When a boxer’s nickname is “Money”, it carries certain expectations. High living and lucrative fights have long been associated with the kid who was born Floyd Sinclair in Grand Rapids, Michigan. On his way to becoming the #1 ranked pound-for-pound fighter in the world, he would go through another nickname, “Pretty Boy” due to his lack of scars, in spite of his choice of career. His old-school, shoulder rolling technique of defense can surely be credited for his unblemished visage.
But Floyd Mayweather Jr.’s life has been one of contradiction and irony. Born the son of a boxer who had fought Sugar Ray Leonard, he eventually became estranged from his father while the elder Mayweather was in prison, taking so many years to bring him back to the fold that Floyd Sr. actually trained some of his opponents. He fought Diego Corrales who was facing jail time for domestic abuse, saying “I want Diego for all the battered women across America. Just like he beat that woman, I’m gonna beat him.” But later, Mayweather would also see the inside of a prison for similar offenses. The highest paid athlete in the world grew up with six other family members in one bedroom, sometimes without electricity. But he took on the nickname, “Money” after defeating the only boxer to generate more revenue than he, Oscar de la Hoya.

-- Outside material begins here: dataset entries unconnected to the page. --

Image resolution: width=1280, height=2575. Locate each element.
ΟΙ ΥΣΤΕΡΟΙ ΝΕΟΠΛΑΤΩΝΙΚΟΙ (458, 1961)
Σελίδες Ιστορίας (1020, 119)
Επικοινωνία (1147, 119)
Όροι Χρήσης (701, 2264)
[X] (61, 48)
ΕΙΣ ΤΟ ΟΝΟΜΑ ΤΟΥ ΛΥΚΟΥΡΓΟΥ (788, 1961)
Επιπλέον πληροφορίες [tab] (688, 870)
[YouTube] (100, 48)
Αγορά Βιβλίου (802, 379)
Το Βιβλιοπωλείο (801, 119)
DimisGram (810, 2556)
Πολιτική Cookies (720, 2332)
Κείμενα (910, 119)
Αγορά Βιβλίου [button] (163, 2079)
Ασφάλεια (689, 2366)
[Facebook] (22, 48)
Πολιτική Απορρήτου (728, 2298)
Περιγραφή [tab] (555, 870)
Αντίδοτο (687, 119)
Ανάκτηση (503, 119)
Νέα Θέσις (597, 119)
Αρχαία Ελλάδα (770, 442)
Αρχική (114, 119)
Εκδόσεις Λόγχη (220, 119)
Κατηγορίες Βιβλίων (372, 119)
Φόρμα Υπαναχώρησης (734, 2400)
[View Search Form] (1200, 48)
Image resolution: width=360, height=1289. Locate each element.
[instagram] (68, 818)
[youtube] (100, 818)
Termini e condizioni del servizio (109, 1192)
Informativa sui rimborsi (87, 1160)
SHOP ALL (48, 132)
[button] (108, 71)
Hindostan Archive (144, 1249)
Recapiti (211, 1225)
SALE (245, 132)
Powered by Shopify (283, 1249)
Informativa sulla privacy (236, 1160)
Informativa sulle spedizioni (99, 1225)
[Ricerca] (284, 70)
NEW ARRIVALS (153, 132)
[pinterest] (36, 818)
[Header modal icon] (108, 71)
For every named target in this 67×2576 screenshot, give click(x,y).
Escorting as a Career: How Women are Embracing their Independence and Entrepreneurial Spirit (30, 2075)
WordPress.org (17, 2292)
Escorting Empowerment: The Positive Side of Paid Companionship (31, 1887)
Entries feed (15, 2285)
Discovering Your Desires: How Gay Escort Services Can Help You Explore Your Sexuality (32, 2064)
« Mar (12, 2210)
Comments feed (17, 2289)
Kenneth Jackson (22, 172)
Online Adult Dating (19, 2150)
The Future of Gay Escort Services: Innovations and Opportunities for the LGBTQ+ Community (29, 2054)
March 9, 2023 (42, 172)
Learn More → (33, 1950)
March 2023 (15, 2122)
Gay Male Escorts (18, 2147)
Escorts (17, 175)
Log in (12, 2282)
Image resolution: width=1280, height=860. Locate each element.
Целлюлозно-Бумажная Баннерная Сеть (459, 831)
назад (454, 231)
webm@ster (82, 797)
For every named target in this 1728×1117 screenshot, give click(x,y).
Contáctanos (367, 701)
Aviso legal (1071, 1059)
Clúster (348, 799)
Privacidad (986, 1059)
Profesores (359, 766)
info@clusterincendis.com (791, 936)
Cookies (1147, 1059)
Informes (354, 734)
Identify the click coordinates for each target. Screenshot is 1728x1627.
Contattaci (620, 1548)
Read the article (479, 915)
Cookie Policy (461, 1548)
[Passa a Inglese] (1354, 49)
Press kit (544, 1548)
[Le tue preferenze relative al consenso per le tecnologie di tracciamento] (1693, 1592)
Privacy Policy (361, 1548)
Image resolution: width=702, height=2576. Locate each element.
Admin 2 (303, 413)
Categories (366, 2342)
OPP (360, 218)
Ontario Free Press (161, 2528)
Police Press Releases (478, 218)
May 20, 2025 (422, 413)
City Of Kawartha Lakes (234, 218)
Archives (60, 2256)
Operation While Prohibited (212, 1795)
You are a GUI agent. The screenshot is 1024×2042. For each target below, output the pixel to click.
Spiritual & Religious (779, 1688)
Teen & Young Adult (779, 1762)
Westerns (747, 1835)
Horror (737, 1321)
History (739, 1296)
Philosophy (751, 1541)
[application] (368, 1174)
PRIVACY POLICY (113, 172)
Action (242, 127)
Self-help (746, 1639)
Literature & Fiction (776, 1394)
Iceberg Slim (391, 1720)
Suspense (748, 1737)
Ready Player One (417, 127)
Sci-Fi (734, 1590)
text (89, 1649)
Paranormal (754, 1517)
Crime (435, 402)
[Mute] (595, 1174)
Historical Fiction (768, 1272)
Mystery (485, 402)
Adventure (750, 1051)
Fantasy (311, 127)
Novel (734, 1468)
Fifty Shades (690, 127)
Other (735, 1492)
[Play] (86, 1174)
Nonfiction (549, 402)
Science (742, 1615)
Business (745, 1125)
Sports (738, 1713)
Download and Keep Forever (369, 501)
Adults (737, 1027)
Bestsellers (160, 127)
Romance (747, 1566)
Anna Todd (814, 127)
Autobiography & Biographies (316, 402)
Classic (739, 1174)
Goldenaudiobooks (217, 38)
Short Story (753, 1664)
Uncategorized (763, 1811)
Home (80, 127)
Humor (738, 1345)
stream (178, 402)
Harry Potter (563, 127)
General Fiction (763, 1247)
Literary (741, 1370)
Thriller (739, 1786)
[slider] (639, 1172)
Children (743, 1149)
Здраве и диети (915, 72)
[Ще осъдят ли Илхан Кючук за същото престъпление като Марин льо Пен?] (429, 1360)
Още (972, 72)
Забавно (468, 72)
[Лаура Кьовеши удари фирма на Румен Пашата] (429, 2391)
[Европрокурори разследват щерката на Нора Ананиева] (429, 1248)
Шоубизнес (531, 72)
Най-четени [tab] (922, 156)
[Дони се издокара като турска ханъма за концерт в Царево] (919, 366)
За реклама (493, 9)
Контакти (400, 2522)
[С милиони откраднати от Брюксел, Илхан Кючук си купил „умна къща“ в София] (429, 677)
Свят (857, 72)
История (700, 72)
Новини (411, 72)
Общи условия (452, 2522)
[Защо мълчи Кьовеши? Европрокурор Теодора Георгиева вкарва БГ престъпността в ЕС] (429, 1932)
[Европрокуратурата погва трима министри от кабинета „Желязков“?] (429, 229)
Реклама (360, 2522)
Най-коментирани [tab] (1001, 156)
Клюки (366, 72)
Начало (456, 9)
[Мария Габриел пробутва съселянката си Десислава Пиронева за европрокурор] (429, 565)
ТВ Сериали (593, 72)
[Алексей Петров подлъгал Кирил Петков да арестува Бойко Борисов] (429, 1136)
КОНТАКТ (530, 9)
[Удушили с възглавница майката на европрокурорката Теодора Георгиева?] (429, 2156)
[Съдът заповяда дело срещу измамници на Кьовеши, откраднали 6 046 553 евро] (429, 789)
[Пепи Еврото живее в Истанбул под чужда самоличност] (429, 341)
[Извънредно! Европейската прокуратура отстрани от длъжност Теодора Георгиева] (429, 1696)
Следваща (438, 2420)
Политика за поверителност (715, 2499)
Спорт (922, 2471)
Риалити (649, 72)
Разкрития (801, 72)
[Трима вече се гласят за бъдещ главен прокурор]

Having faced opponents with names such as Gatti, Judah, Hatton, Mosley, Cotto, and Alvarez, Mayweather remains currently undefeated at 45-0-0 with 26 knockouts to his credit. One foe that has eluded him is Manny Pacquiao and many fight fans feel that the ultimate match to be wished for is a showdown between these two giants. They have come close on more than one occasion, apparently, with negotiations falling through over disputes on the subject of blood testing by the United States Anti-Doping Agency. These Olympic-style tests in the world of professional boxing were instigated by Mayweather and are felt by many to be an important part of his legacy.
Having already retired (“I have nothing left to prove in the boxing world”) and come back more than once, each time to increased glory, the question is now whether Mayweather will go on to beat Marciano’s record of 49-0-0. He has five fights remaining in which to do it. We shall see.